Click to view
About the Documentary:
I was watching this deeply disturbing HBO documentary about a girl that was deeply sociopathic (the full thing is on youtube in parts). She matter-of-factly talks about how she would enjoy stabbing her little brother to death, or frequently masturbating or sexually abusing her brother. Seeing her talk is looking into the eyes and psychology of a murderer or serial killer. The inability to empathize with others was a direct result of her physical and mental abuse as a child in the home of her birth parents. But still, how does this wire her brain in that way and how can it be fixed?
This documentary was particularly interesting because the girl is adopted by a really supportive family that puts her in intensive therapy and she eventually is completely rehabilitated. In the live-in therapeutic enviroment, her actions are strictly controlled, as people with reactive attachment disorder like to be in control of everything. Eventually, they build up her self-worth through praise for following appropriate behavior and they make her feel needed and loved. This is where the disconnect between her and others began, and her lack of a moral compass (inability to feel "bad" about things): her lack of self-esteem and her inability to comprehend the care others have for her. Towards the end of the documentary, after months of strict watch and rehabilitation, when interviewed about how she has hurt others in the past, she cries about what she has done, meaning she now cares enough about herself to feel capable of doing "good" as well as "bad," and that she wants others to feel good instead of bad (can become attached to people appropriately). She has begun to understand what it means to feel, and that others feel emotions too. Today she is a motivational speaker and actually has people under her care and watch for a living -- as a nurse.

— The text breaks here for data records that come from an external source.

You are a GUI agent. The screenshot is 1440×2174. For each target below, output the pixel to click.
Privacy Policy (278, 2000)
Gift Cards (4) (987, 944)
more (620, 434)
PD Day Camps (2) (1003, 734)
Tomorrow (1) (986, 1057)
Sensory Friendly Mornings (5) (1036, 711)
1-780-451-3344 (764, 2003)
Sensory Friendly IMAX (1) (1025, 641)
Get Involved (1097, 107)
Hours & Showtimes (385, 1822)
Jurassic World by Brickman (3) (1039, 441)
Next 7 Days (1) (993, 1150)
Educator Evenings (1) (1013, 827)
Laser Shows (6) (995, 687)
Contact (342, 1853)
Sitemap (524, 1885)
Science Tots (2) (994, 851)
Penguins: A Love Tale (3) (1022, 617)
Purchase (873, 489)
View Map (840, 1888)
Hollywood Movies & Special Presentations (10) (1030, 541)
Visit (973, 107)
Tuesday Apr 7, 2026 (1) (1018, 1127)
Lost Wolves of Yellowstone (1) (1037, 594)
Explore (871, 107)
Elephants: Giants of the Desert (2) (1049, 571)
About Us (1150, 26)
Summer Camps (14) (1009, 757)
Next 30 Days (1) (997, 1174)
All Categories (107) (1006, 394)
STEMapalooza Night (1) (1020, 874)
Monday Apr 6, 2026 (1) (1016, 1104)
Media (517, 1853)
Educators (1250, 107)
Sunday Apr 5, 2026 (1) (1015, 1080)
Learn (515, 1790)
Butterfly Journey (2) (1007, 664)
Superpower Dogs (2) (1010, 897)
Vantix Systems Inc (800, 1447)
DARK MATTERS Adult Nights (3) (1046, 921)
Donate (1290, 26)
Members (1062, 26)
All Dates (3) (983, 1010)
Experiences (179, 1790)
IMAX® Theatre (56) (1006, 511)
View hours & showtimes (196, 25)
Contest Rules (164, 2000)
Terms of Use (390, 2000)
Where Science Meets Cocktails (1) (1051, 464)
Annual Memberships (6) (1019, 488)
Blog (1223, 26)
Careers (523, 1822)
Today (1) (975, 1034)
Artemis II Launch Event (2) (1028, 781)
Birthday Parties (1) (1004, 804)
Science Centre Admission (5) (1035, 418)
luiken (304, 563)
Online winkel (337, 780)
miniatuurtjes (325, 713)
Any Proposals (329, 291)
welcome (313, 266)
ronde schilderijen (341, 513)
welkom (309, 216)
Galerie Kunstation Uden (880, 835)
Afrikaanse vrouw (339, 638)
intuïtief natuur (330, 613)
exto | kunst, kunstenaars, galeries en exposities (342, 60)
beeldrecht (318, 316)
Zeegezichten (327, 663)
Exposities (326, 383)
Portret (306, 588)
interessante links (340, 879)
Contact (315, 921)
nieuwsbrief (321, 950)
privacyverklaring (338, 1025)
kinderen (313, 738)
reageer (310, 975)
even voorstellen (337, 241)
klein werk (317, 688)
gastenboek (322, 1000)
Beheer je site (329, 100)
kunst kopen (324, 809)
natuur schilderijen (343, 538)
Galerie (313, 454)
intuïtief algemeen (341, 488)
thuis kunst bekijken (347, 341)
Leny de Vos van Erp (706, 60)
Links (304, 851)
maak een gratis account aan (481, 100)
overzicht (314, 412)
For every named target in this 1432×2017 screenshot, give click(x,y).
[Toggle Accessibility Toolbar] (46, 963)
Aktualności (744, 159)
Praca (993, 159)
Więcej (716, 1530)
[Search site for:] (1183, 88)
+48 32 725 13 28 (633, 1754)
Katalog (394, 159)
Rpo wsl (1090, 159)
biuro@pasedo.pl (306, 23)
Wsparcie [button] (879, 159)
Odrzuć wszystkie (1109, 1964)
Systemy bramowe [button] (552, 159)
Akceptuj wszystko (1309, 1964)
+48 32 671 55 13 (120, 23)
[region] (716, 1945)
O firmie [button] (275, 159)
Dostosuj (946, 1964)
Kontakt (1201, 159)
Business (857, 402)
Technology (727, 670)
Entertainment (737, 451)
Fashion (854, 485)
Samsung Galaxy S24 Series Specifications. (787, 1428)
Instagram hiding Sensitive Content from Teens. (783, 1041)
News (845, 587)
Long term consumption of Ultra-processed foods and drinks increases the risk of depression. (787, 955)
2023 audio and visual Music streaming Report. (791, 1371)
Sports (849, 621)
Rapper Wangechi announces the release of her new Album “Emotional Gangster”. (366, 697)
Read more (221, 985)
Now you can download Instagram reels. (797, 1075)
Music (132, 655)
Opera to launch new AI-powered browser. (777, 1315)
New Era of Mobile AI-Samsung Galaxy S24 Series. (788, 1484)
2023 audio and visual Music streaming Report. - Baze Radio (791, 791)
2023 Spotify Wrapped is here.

Why I'm Talking About This:
So..... I was explaining to the guy that I'm seeing that I was up late because I was fascinated by this documentary. We gain insight into our own emotional development and understand the much deeper developmental problems that can occur as a result of abuse, while looking at the institutional problems in foster/adoptive care (the parents couldn't be told anything about the children's past -- including the drunken sexual abuse of her father -- but had to figure out bits and pieces. The girl almost killed her younger brother by smashing his head against a wall and had planned on killing them as well. It is likely she had been in other abusive foster situations before adoption (Ugh, the other documentary I was
about a girl deprived of sensory information that also ends up in horrible and abusive foster care and gets lost in the shuffle to one inappropriate caregiver after another.))
Anyways, is any of this interesting? His response when I sent him the link was, "why would you watch depressing stuff?" It may be depressing, but I don't seek happiness or unhappiness; those emotions are a side-effect of pursuing what is "interesting" to me. I was talking to some of my other friends about their life pursuits, and for the most part, my friends prefer complexity over simplicity, in almost all areas of their lives. Happiness is a byproduct of satisfaction with intellectual challenges. I don't feel as though I can open up to this guy about my curiosities and analysis about what I take in from the world -- in other words, that I can talk about what I find interesting without him being disinterested. I don't mind looking into the darkness, because not knowing if it is bottomless is exciting.
Hmmm... sounds like a fundamental incompatibility. I will wait and see if it is all a bit of an early defensive front, behind which lurks great depth and insight, or if it is simply endless surface.